Do you need to report a rollover IRA on your taxes? This article will help you understand the process and determine if you should declare the assets transferred from one IRA or retirement account to another. Rollover transactions are not taxable, unless it is made to a Roth IRA or a designated Roth account from another type of plan or account. However, it must include the tax base of a distribution that does not transfer as income in the year of the distribution. You must conduct the interview for each reinvestment or transfer event separately.

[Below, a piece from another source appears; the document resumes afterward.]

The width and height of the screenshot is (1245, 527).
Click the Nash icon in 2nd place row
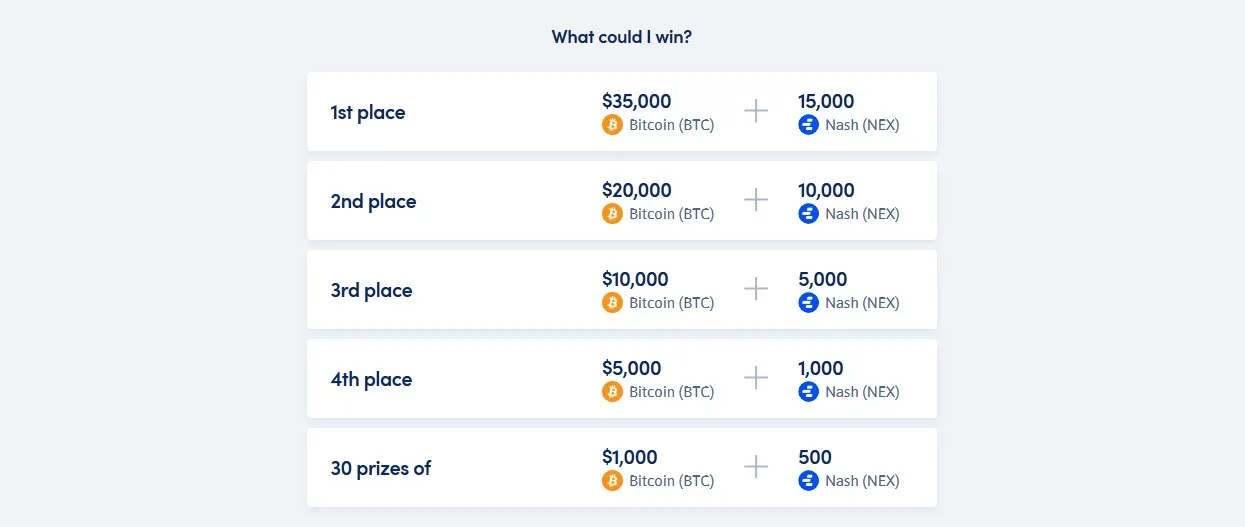coord(808,214)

Even if you correctly execute an IRA reinvestment, your plan's trustee or depositary may misdeclare the 1099-R that they issue to you and the IRS. You can use the reinvestment of an IRA to transfer a portion of your funds from one IRA to another or, once withdrawn, to transfer part of a company's retirement plan to an IRA. If you inherit a traditional IRA from your spouse, you can transfer the funds to your own IRA, or you can choose to title it as an inherited IRA. The depositary of your IRA, or the company that hosts your IRA account, will send you this tax form at the end of any year in which you make a distribution or make a transfer.
Assuming that you complete the reinvestment within 60 days to avoid paying taxes on the amount distributed, you will also have to deposit the amount withheld to complete a reinvestment of 100% of the amount distributed. An IRA transfer occurs when funds are transferred from one IRA directly to another, generally between similar accounts (for example, a traditional IRA from a custodian can be transferred to a traditional IRA from a new custodian). Here are some important things to know about how these rollovers and transfers work and what you can and can't do. Amounts that must be distributed over a given year under the required minimum distribution rules are not eligible for IRA reinvestment treatment.

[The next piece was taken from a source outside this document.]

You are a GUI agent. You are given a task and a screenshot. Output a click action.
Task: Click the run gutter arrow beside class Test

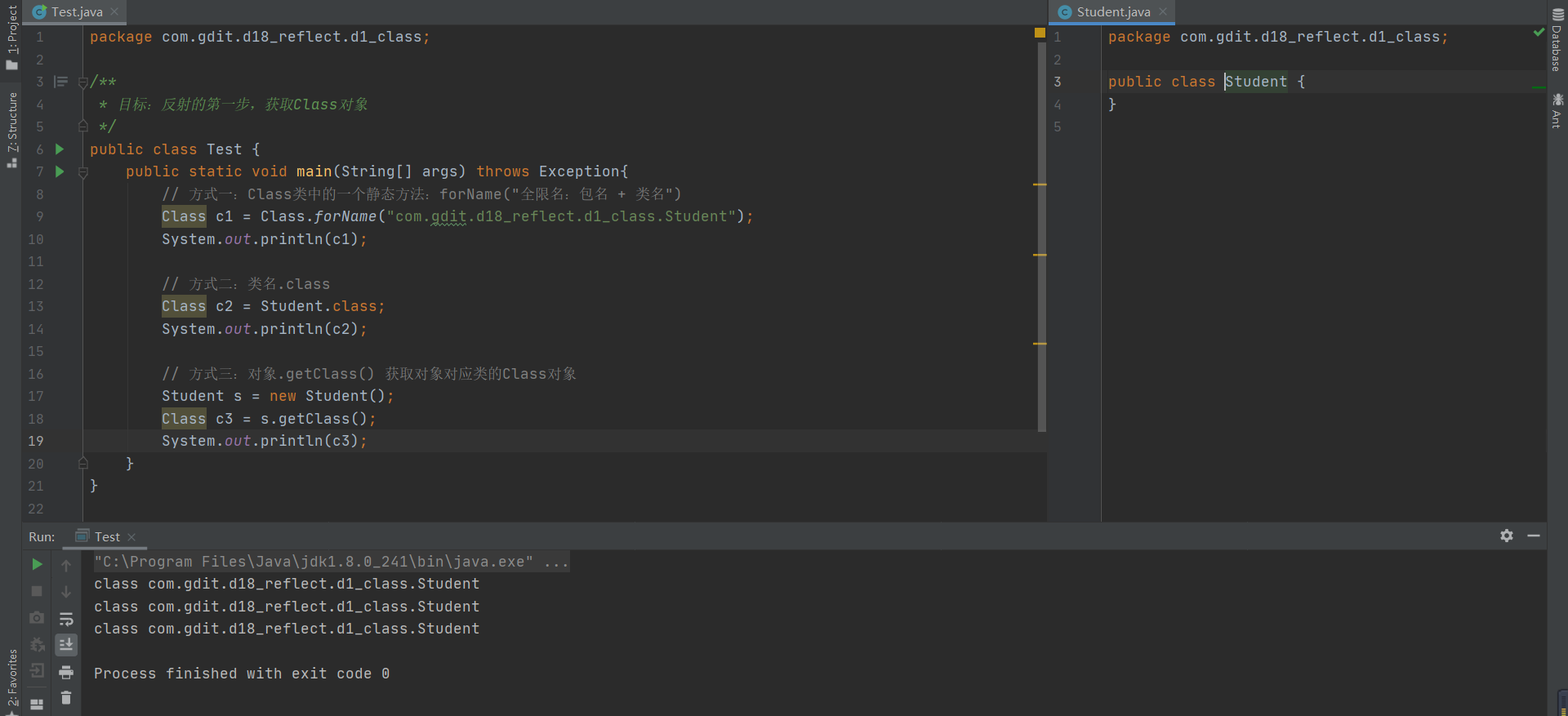[60, 149]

To prove that your transfer from one IRA to another is tax-free, declare the distributed amount of the IRA and the taxable amount on the appropriate lines of your federal income tax return. If you have small IRAs in many places and your employer's plan offers good funding options with low fees, using this reverse reinvestment option can be a way to consolidate everything in one place. However, if you inherit a traditional IRA from someone other than your spouse, you cannot transfer it or allow it to receive a cumulative contribution. To make sure you don't pay taxes for an IRA reinvestment or transfer, explain in detail any reinvestment or transfer transaction of an IRA to your tax preparer, or check all documentation if you prepare your own return.
To avoid withholding taxes, choose what's called a direct reinvestment from an IRA, in which the check is made in the name of your new financial institution as the new trustee or depositary. Similarly, you could have requested a direct transfer from your employer's plan to your traditional IRA.